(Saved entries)
───
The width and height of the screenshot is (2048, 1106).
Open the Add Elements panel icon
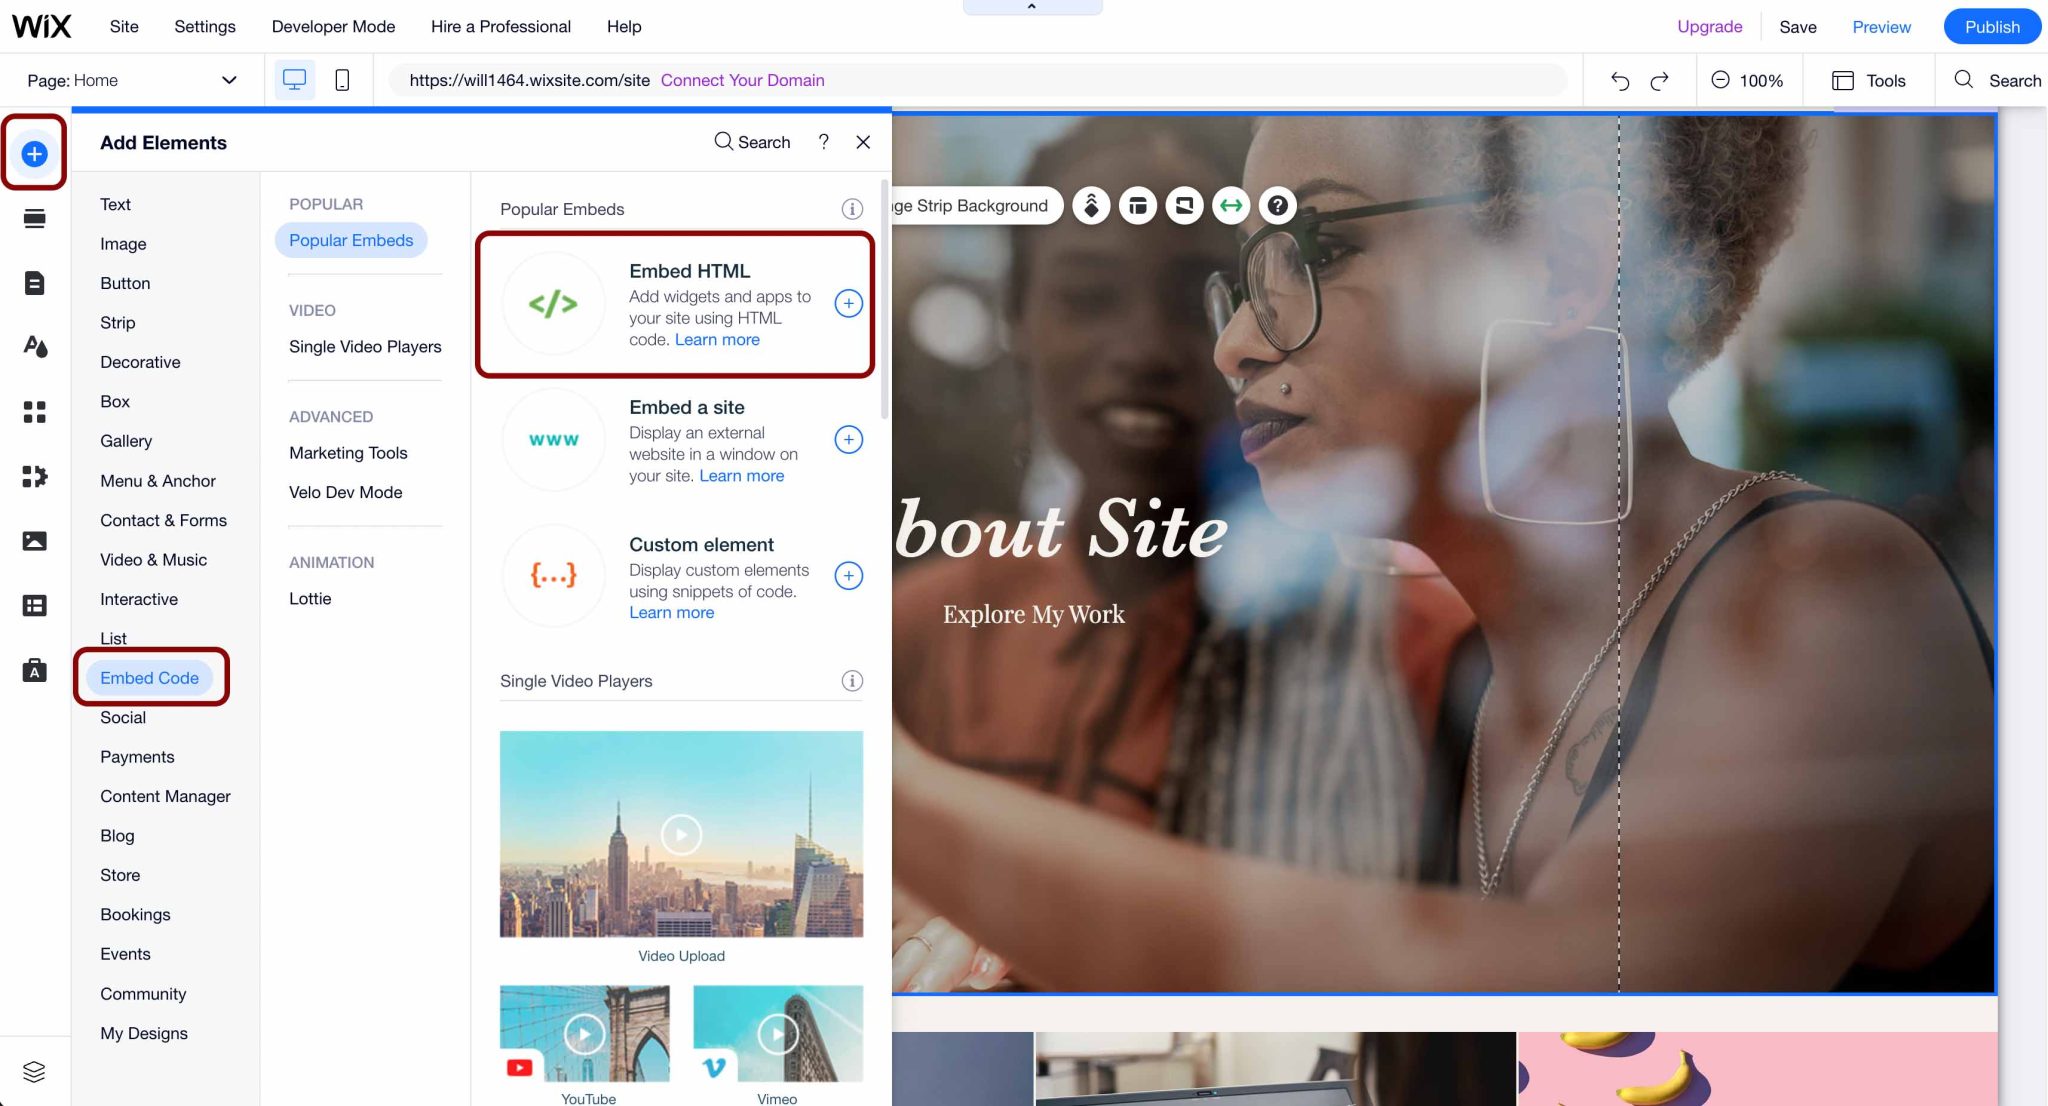pyautogui.click(x=34, y=153)
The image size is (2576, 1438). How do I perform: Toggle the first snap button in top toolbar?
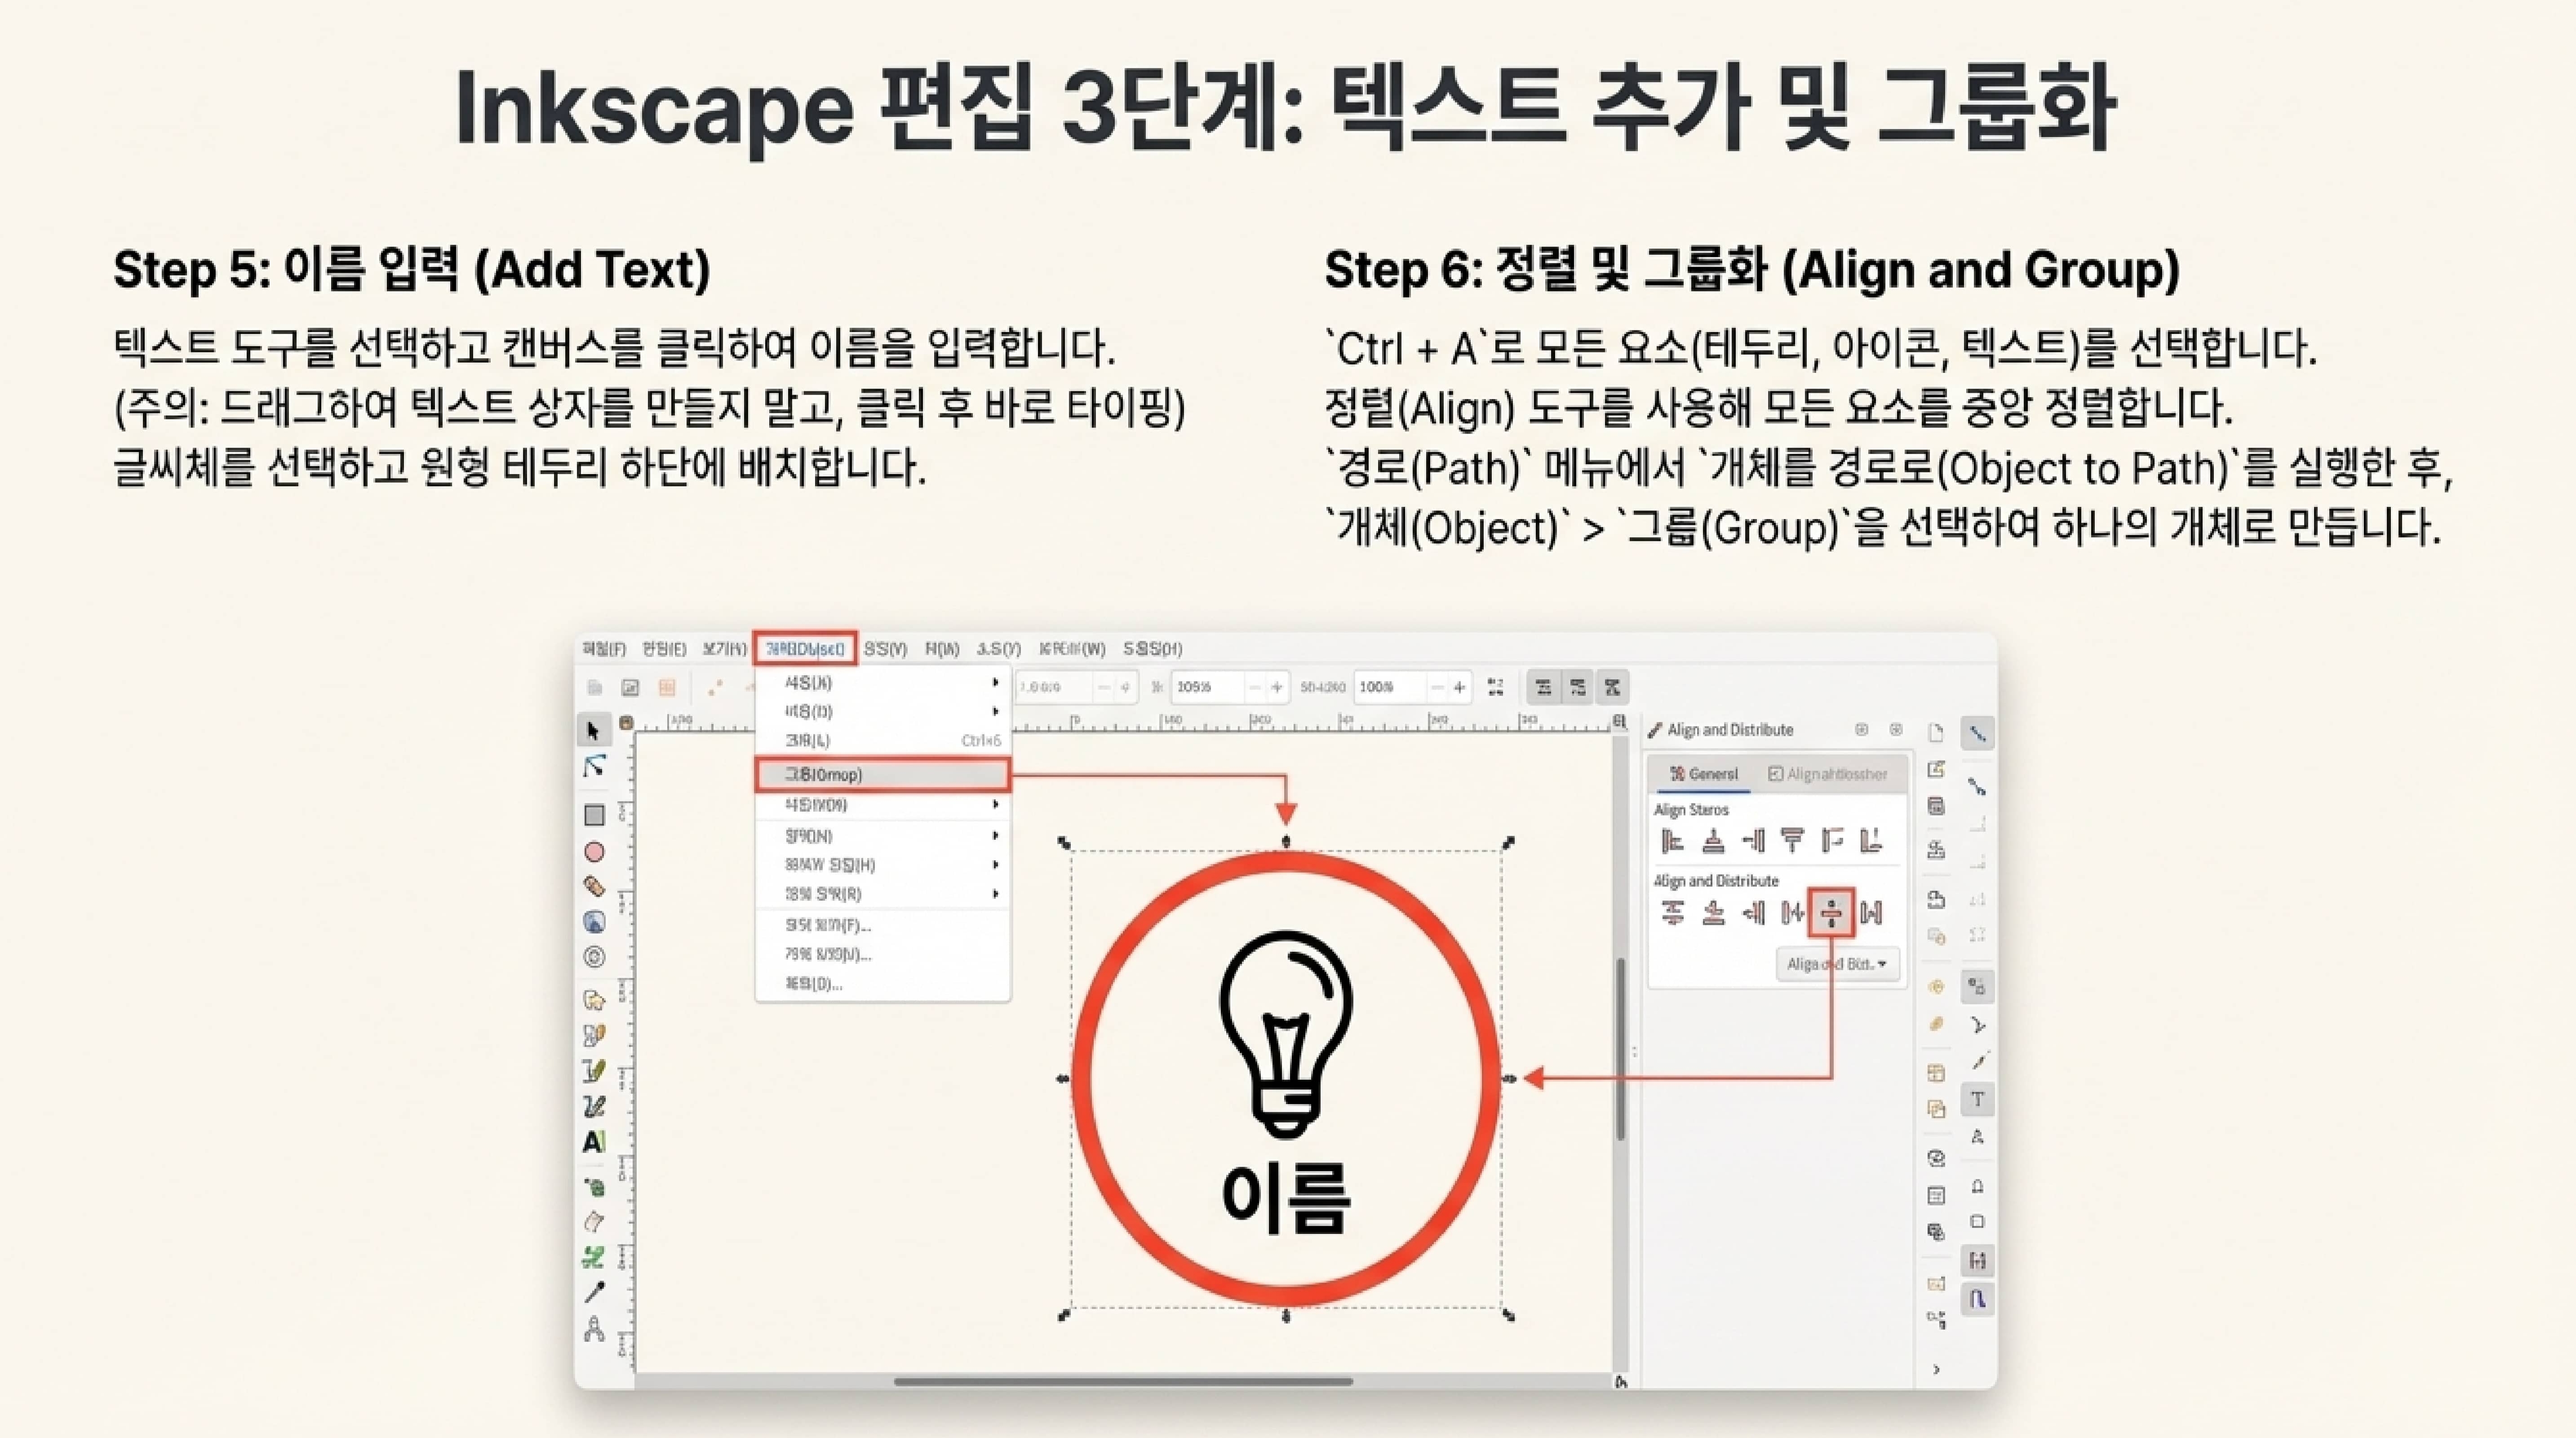[1543, 687]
───
*What to do:*
Without the pictures, print all of the records exactly.

*Exercise output:*
The width and height of the screenshot is (2048, 1106).
Open the Add Elements panel icon
pyautogui.click(x=34, y=153)
The image size is (2576, 1438). How do I perform: Toggle the first snap button in top toolbar?
[1543, 687]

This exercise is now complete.